Exercise brief: Each entry below must be repeated word for word.

### Entries shown ###

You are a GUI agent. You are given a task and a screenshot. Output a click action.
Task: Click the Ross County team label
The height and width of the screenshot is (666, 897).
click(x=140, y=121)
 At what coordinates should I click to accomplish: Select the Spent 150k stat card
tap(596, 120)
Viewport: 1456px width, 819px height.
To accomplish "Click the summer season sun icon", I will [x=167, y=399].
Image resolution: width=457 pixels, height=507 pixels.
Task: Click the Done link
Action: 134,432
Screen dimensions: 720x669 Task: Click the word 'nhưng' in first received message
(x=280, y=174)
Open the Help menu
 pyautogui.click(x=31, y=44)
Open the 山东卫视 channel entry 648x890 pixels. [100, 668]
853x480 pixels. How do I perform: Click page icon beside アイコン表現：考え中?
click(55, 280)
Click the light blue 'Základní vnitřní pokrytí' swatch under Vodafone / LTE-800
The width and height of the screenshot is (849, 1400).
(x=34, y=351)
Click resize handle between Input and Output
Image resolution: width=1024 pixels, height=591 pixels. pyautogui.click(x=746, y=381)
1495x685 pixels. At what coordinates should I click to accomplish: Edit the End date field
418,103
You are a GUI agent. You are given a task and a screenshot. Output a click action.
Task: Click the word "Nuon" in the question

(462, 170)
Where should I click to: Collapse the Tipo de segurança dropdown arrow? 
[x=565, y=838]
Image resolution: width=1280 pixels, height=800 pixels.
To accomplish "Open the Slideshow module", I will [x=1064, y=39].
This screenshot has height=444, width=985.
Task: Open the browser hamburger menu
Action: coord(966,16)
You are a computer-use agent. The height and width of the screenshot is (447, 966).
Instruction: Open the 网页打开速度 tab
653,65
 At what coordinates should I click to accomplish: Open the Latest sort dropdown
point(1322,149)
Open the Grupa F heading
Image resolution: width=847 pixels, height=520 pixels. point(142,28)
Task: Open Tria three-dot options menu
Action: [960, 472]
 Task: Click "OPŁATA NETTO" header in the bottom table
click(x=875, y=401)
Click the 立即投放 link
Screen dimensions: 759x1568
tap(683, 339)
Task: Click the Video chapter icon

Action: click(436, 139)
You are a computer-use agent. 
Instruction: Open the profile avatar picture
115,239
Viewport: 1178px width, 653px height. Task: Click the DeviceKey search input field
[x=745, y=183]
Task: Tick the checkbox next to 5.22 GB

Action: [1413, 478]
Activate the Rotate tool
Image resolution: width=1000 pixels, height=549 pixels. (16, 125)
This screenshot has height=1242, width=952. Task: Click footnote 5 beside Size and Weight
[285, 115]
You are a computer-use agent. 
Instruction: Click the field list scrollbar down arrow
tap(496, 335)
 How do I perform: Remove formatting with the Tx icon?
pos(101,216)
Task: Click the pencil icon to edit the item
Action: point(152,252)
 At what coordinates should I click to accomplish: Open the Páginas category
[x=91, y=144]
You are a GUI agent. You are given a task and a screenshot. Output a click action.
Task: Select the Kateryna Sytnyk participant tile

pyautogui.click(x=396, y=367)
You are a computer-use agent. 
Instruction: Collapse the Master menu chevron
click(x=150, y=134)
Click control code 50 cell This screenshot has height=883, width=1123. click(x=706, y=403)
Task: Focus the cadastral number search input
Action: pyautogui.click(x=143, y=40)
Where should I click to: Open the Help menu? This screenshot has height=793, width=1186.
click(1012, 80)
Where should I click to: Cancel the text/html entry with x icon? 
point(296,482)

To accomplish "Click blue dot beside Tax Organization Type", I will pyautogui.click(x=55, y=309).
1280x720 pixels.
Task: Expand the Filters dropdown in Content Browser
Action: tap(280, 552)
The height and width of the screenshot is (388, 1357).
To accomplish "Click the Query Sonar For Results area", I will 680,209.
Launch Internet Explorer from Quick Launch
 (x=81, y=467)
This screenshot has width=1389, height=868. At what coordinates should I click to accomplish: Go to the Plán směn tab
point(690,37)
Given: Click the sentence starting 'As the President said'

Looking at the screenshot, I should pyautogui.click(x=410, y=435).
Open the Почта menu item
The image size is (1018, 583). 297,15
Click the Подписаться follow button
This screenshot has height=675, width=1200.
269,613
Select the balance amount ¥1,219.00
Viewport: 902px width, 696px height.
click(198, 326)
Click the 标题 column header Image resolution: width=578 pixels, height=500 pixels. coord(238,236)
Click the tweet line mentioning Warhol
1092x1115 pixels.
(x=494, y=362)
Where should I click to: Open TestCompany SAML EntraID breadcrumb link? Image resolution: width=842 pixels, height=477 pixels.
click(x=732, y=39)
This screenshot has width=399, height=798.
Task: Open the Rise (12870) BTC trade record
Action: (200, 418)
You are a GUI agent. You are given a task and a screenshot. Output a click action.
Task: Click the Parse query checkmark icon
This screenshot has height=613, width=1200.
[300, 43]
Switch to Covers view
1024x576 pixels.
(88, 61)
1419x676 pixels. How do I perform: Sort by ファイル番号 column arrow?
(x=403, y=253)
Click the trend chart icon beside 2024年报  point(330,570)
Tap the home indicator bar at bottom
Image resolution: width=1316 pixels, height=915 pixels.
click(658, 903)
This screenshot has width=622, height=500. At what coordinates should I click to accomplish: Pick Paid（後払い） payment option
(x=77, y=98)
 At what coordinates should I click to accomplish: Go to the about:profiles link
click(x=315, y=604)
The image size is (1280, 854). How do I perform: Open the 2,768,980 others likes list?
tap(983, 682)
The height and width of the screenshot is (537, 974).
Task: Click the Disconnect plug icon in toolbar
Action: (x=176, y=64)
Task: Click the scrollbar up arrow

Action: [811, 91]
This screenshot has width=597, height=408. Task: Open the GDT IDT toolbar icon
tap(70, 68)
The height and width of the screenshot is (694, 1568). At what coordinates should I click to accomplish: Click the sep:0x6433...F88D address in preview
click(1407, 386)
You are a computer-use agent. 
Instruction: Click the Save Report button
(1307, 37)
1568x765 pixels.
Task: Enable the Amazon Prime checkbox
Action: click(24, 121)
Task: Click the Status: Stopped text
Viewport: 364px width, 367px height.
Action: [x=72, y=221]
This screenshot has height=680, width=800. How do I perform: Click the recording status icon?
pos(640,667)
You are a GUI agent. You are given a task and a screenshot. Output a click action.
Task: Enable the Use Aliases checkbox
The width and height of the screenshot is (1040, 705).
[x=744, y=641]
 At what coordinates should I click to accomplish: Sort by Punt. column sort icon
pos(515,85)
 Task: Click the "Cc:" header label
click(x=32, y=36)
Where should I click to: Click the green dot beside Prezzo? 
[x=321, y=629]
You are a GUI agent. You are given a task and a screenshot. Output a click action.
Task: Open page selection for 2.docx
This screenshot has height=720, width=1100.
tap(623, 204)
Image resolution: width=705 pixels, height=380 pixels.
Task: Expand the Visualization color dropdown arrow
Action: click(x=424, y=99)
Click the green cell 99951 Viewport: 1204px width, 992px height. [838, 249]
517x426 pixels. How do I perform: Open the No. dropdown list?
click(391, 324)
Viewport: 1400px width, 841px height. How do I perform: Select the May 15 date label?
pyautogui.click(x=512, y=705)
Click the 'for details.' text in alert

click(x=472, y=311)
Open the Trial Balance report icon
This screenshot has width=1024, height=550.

###

Written reply:
You are a GUI agent. You are given a task and a screenshot. Output a click action.
Task: Click the Ross County team label
The height and width of the screenshot is (666, 897).
click(x=140, y=121)
 At what coordinates should I click to accomplish: Select the Spent 150k stat card
tap(596, 120)
Viewport: 1456px width, 819px height.
To accomplish "Click the summer season sun icon", I will [x=167, y=399].
Image resolution: width=457 pixels, height=507 pixels.
Task: Click the Done link
Action: 134,432
Screen dimensions: 720x669 Task: Click the word 'nhưng' in first received message
(x=280, y=174)
Open the Help menu
 pyautogui.click(x=31, y=44)
Open the 山东卫视 channel entry 648x890 pixels. [100, 668]
853x480 pixels. How do I perform: Click page icon beside アイコン表現：考え中?
click(55, 280)
Click the light blue 'Základní vnitřní pokrytí' swatch under Vodafone / LTE-800
The width and height of the screenshot is (849, 1400).
(x=34, y=351)
Click resize handle between Input and Output
Image resolution: width=1024 pixels, height=591 pixels. pyautogui.click(x=746, y=381)
1495x685 pixels. At what coordinates should I click to accomplish: Edit the End date field
418,103
You are a GUI agent. You are given a task and a screenshot. Output a click action.
Task: Click the word "Nuon" in the question

(462, 170)
Where should I click to: Collapse the Tipo de segurança dropdown arrow? 
[x=565, y=838]
Image resolution: width=1280 pixels, height=800 pixels.
To accomplish "Open the Slideshow module", I will [x=1064, y=39].
This screenshot has height=444, width=985.
Task: Open the browser hamburger menu
Action: coord(966,16)
You are a computer-use agent. The height and width of the screenshot is (447, 966).
Instruction: Open the 网页打开速度 tab
653,65
 At what coordinates should I click to accomplish: Open the Latest sort dropdown
point(1322,149)
Open the Grupa F heading
Image resolution: width=847 pixels, height=520 pixels. point(142,28)
Task: Open Tria three-dot options menu
Action: [960, 472]
 Task: Click "OPŁATA NETTO" header in the bottom table
click(x=875, y=401)
Click the 立即投放 link
Screen dimensions: 759x1568
tap(683, 339)
Task: Click the Video chapter icon

Action: click(436, 139)
You are a computer-use agent. 
Instruction: Open the profile avatar picture
115,239
Viewport: 1178px width, 653px height. Task: Click the DeviceKey search input field
[x=745, y=183]
Task: Tick the checkbox next to 5.22 GB

Action: [1413, 478]
Activate the Rotate tool
Image resolution: width=1000 pixels, height=549 pixels. (16, 125)
This screenshot has height=1242, width=952. Task: Click footnote 5 beside Size and Weight
[285, 115]
You are a computer-use agent. 
Instruction: Click the field list scrollbar down arrow
tap(496, 335)
 How do I perform: Remove formatting with the Tx icon?
pos(101,216)
Task: Click the pencil icon to edit the item
Action: point(152,252)
 At what coordinates should I click to accomplish: Open the Páginas category
[x=91, y=144]
You are a GUI agent. You are given a task and a screenshot. Output a click action.
Task: Select the Kateryna Sytnyk participant tile

pyautogui.click(x=396, y=367)
You are a computer-use agent. 
Instruction: Collapse the Master menu chevron
click(x=150, y=134)
Click control code 50 cell This screenshot has height=883, width=1123. click(x=706, y=403)
Task: Focus the cadastral number search input
Action: pyautogui.click(x=143, y=40)
Where should I click to: Open the Help menu? This screenshot has height=793, width=1186.
click(1012, 80)
Where should I click to: Cancel the text/html entry with x icon? 
point(296,482)

To accomplish "Click blue dot beside Tax Organization Type", I will pyautogui.click(x=55, y=309).
1280x720 pixels.
Task: Expand the Filters dropdown in Content Browser
Action: tap(280, 552)
The height and width of the screenshot is (388, 1357).
To accomplish "Click the Query Sonar For Results area", I will 680,209.
Launch Internet Explorer from Quick Launch
 (x=81, y=467)
This screenshot has width=1389, height=868. At what coordinates should I click to accomplish: Go to the Plán směn tab
point(690,37)
Given: Click the sentence starting 'As the President said'

Looking at the screenshot, I should pyautogui.click(x=410, y=435).
Open the Почта menu item
The image size is (1018, 583). 297,15
Click the Подписаться follow button
This screenshot has height=675, width=1200.
269,613
Select the balance amount ¥1,219.00
Viewport: 902px width, 696px height.
click(198, 326)
Click the 标题 column header Image resolution: width=578 pixels, height=500 pixels. coord(238,236)
Click the tweet line mentioning Warhol
1092x1115 pixels.
(x=494, y=362)
Where should I click to: Open TestCompany SAML EntraID breadcrumb link? Image resolution: width=842 pixels, height=477 pixels.
click(x=732, y=39)
This screenshot has width=399, height=798.
Task: Open the Rise (12870) BTC trade record
Action: (200, 418)
You are a GUI agent. You are given a task and a screenshot. Output a click action.
Task: Click the Parse query checkmark icon
This screenshot has height=613, width=1200.
[300, 43]
Switch to Covers view
1024x576 pixels.
(88, 61)
1419x676 pixels. How do I perform: Sort by ファイル番号 column arrow?
(x=403, y=253)
Click the trend chart icon beside 2024年报  point(330,570)
Tap the home indicator bar at bottom
Image resolution: width=1316 pixels, height=915 pixels.
click(658, 903)
This screenshot has width=622, height=500. At what coordinates should I click to accomplish: Pick Paid（後払い） payment option
(x=77, y=98)
 At what coordinates should I click to accomplish: Go to the about:profiles link
click(x=315, y=604)
The image size is (1280, 854). How do I perform: Open the 2,768,980 others likes list?
tap(983, 682)
The height and width of the screenshot is (537, 974).
Task: Click the Disconnect plug icon in toolbar
Action: (x=176, y=64)
Task: Click the scrollbar up arrow

Action: [811, 91]
This screenshot has width=597, height=408. Task: Open the GDT IDT toolbar icon
tap(70, 68)
The height and width of the screenshot is (694, 1568). At what coordinates should I click to accomplish: Click the sep:0x6433...F88D address in preview
click(1407, 386)
You are a computer-use agent. 
Instruction: Click the Save Report button
(1307, 37)
1568x765 pixels.
Task: Enable the Amazon Prime checkbox
Action: click(24, 121)
Task: Click the Status: Stopped text
Viewport: 364px width, 367px height.
Action: [x=72, y=221]
This screenshot has height=680, width=800. How do I perform: Click the recording status icon?
pos(640,667)
You are a GUI agent. You are given a task and a screenshot. Output a click action.
Task: Enable the Use Aliases checkbox
The width and height of the screenshot is (1040, 705).
[x=744, y=641]
 At what coordinates should I click to accomplish: Sort by Punt. column sort icon
pos(515,85)
 Task: Click the "Cc:" header label
click(x=32, y=36)
Where should I click to: Click the green dot beside Prezzo? 
[x=321, y=629]
You are a GUI agent. You are given a task and a screenshot. Output a click action.
Task: Open page selection for 2.docx
This screenshot has height=720, width=1100.
tap(623, 204)
Image resolution: width=705 pixels, height=380 pixels.
Task: Expand the Visualization color dropdown arrow
Action: click(x=424, y=99)
Click the green cell 99951 Viewport: 1204px width, 992px height. [838, 249]
517x426 pixels. How do I perform: Open the No. dropdown list?
click(391, 324)
Viewport: 1400px width, 841px height. How do I perform: Select the May 15 date label?
pyautogui.click(x=512, y=705)
Click the 'for details.' text in alert

click(x=472, y=311)
Open the Trial Balance report icon
This screenshot has width=1024, height=550.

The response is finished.